Satire: The literary act of ridiculing a folly or vice in order to
expose or correct it. The object of satire is usually some human frailty;
people, institutions, ideas and things are all fair game for satirists. Satire
evokes attitudes of amusement, contempt , scorn, or indignation toward its
faulty subject in the hope of somehow improving it.
Setting:
The physical and social context in
which the action of a story occurs. The major elements of the setting are the
time, the place and the social environment that frames the characters. Setting
can be used to evoke a mood an atmosphere that will prepare the reader for what
is to come. At times writers choose a particular setting because of traditional
associations with that setting that are closely related to the action of a
story.
Stream
of Consciousness: The most intensive use of a central
consciousness in a narration. It takes a reader inside the character's mind to
reveal perceptions, thoughts and feelings on a conscious or unconscious level
this technique suggests the flow of thought as well as its content; hence
complete sentences may give way to fragments as the character's mind makes
rapid associations free of conventional logic or transitions.

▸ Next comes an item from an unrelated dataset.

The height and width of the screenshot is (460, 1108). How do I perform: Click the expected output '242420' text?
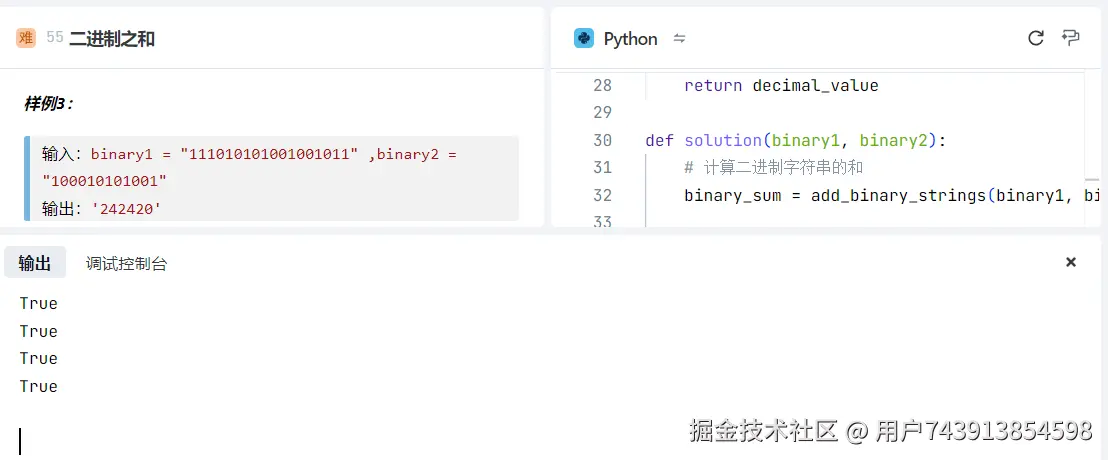click(x=126, y=208)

Symbol: A person, object, image, word or event that evokes a range
of additional meaning beyond and usually more abstract than its literal
significance. Symbols are educational devises for evoking complex ideas without
having to resort to painstaking explanations that would make a story more like
an essay than an experience. For example, a dove is thought to symbolize “peace”,
the color red is thought to symbolize anger, vitality or love, etc.
Theme: The central meaning or the dominant idea in a literary
work. A theme provides a unifying point around which a plot, Characters,
setting, point of symbols and other elements of a work are organized. It is
important not to mistake the theme for the actual subject of the work; the
theme refers to the abstract concept that is made concrete through the images,
characterization, and action of the text. In nonfiction , however, the theme
generally refers to the main topic of the discourse.
Tone: The author's implicit attitude towards the reader or
towards the people, places and or events in a work as revealed by the elements
of the author's style. Tone may be characterized as serious or ironic, sad or
happy, private or public, angry or affectionate, bitter or nostalgic, or any
other attitudes and feelings that human beings experience.